(Data excerpts)

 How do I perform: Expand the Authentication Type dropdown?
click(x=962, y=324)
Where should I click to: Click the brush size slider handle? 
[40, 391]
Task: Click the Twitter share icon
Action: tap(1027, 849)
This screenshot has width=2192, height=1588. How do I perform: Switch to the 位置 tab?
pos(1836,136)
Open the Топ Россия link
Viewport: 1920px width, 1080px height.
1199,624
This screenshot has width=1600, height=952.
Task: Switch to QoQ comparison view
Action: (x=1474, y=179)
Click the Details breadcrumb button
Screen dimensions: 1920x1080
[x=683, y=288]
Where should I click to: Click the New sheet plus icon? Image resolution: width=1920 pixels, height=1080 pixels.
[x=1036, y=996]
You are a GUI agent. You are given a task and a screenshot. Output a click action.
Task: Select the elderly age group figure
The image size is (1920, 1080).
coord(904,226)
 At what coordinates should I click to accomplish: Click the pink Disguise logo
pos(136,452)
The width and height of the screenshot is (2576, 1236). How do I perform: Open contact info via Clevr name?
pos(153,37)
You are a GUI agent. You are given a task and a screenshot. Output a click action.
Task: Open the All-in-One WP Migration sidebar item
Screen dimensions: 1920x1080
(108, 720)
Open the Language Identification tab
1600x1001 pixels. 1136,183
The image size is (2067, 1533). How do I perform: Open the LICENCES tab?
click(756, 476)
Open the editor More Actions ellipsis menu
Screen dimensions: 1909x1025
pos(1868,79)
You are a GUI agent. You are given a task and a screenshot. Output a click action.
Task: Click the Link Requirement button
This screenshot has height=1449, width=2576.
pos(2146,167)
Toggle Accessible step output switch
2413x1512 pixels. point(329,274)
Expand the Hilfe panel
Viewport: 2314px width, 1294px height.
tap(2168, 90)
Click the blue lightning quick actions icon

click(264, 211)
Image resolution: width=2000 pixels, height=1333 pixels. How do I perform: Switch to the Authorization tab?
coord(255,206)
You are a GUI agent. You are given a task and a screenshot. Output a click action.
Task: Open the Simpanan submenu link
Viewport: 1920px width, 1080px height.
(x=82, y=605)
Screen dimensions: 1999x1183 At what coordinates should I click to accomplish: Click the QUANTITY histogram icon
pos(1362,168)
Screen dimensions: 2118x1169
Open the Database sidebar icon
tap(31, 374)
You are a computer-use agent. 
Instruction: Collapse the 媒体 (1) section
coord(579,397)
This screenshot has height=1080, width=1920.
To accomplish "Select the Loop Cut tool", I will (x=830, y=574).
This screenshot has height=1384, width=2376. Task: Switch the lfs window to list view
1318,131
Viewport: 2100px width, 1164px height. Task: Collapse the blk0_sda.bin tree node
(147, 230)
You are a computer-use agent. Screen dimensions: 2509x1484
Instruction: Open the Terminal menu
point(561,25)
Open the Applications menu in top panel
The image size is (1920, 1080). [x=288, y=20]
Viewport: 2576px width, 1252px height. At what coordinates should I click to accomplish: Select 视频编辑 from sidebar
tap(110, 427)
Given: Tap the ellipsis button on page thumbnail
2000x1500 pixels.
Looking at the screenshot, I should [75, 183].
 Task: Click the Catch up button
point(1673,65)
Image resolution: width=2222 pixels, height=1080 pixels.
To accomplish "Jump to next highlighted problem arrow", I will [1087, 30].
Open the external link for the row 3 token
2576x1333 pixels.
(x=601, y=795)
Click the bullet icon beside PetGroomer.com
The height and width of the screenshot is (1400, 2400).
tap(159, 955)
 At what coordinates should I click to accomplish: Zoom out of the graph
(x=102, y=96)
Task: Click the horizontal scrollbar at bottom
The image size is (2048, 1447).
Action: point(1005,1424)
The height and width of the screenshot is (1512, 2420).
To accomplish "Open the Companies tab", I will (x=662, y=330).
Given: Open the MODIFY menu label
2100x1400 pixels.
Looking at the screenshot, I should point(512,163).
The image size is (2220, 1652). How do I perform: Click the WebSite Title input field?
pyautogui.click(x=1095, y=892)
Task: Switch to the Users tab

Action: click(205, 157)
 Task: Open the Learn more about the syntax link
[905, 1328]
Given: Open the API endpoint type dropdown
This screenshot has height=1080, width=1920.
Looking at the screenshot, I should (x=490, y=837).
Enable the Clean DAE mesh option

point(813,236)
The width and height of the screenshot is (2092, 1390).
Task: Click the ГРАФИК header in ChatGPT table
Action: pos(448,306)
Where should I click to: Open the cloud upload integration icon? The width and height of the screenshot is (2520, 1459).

*Problem to solve:*
Once you have read the entries above, copy them out exactly as they were given.

*Problem solution:*
 How do I perform: Expand the Authentication Type dropdown?
click(x=962, y=324)
Where should I click to: Click the brush size slider handle? 
[40, 391]
Task: Click the Twitter share icon
Action: tap(1027, 849)
This screenshot has width=2192, height=1588. How do I perform: Switch to the 位置 tab?
pos(1836,136)
Open the Топ Россия link
Viewport: 1920px width, 1080px height.
1199,624
This screenshot has width=1600, height=952.
Task: Switch to QoQ comparison view
Action: (x=1474, y=179)
Click the Details breadcrumb button
Screen dimensions: 1920x1080
[x=683, y=288]
Where should I click to: Click the New sheet plus icon? Image resolution: width=1920 pixels, height=1080 pixels.
[x=1036, y=996]
You are a GUI agent. You are given a task and a screenshot. Output a click action.
Task: Select the elderly age group figure
The image size is (1920, 1080).
coord(904,226)
 At what coordinates should I click to accomplish: Click the pink Disguise logo
pos(136,452)
The width and height of the screenshot is (2576, 1236). How do I perform: Open contact info via Clevr name?
pos(153,37)
You are a GUI agent. You are given a task and a screenshot. Output a click action.
Task: Open the All-in-One WP Migration sidebar item
Screen dimensions: 1920x1080
(108, 720)
Open the Language Identification tab
1600x1001 pixels. 1136,183
The image size is (2067, 1533). How do I perform: Open the LICENCES tab?
click(756, 476)
Open the editor More Actions ellipsis menu
Screen dimensions: 1909x1025
pos(1868,79)
You are a GUI agent. You are given a task and a screenshot. Output a click action.
Task: Click the Link Requirement button
This screenshot has height=1449, width=2576.
pos(2146,167)
Toggle Accessible step output switch
2413x1512 pixels. point(329,274)
Expand the Hilfe panel
Viewport: 2314px width, 1294px height.
tap(2168, 90)
Click the blue lightning quick actions icon

click(264, 211)
Image resolution: width=2000 pixels, height=1333 pixels. How do I perform: Switch to the Authorization tab?
coord(255,206)
You are a GUI agent. You are given a task and a screenshot. Output a click action.
Task: Open the Simpanan submenu link
Viewport: 1920px width, 1080px height.
(x=82, y=605)
Screen dimensions: 1999x1183 At what coordinates should I click to accomplish: Click the QUANTITY histogram icon
pos(1362,168)
Screen dimensions: 2118x1169
Open the Database sidebar icon
tap(31, 374)
You are a computer-use agent. 
Instruction: Collapse the 媒体 (1) section
coord(579,397)
This screenshot has height=1080, width=1920.
To accomplish "Select the Loop Cut tool", I will (x=830, y=574).
This screenshot has height=1384, width=2376. Task: Switch the lfs window to list view
1318,131
Viewport: 2100px width, 1164px height. Task: Collapse the blk0_sda.bin tree node
(147, 230)
You are a computer-use agent. Screen dimensions: 2509x1484
Instruction: Open the Terminal menu
point(561,25)
Open the Applications menu in top panel
The image size is (1920, 1080). [x=288, y=20]
Viewport: 2576px width, 1252px height. At what coordinates should I click to accomplish: Select 视频编辑 from sidebar
tap(110, 427)
Given: Tap the ellipsis button on page thumbnail
2000x1500 pixels.
Looking at the screenshot, I should [75, 183].
 Task: Click the Catch up button
point(1673,65)
Image resolution: width=2222 pixels, height=1080 pixels.
To accomplish "Jump to next highlighted problem arrow", I will [1087, 30].
Open the external link for the row 3 token
2576x1333 pixels.
(x=601, y=795)
Click the bullet icon beside PetGroomer.com
The height and width of the screenshot is (1400, 2400).
tap(159, 955)
 At what coordinates should I click to accomplish: Zoom out of the graph
(x=102, y=96)
Task: Click the horizontal scrollbar at bottom
The image size is (2048, 1447).
Action: point(1005,1424)
The height and width of the screenshot is (1512, 2420).
To accomplish "Open the Companies tab", I will (x=662, y=330).
Given: Open the MODIFY menu label
2100x1400 pixels.
Looking at the screenshot, I should point(512,163).
The image size is (2220, 1652). How do I perform: Click the WebSite Title input field?
pyautogui.click(x=1095, y=892)
Task: Switch to the Users tab

Action: click(205, 157)
 Task: Open the Learn more about the syntax link
[905, 1328]
Given: Open the API endpoint type dropdown
This screenshot has height=1080, width=1920.
Looking at the screenshot, I should (x=490, y=837).
Enable the Clean DAE mesh option

point(813,236)
The width and height of the screenshot is (2092, 1390).
Task: Click the ГРАФИК header in ChatGPT table
Action: pos(448,306)
Where should I click to: Open the cloud upload integration icon? The width and height of the screenshot is (2520, 1459).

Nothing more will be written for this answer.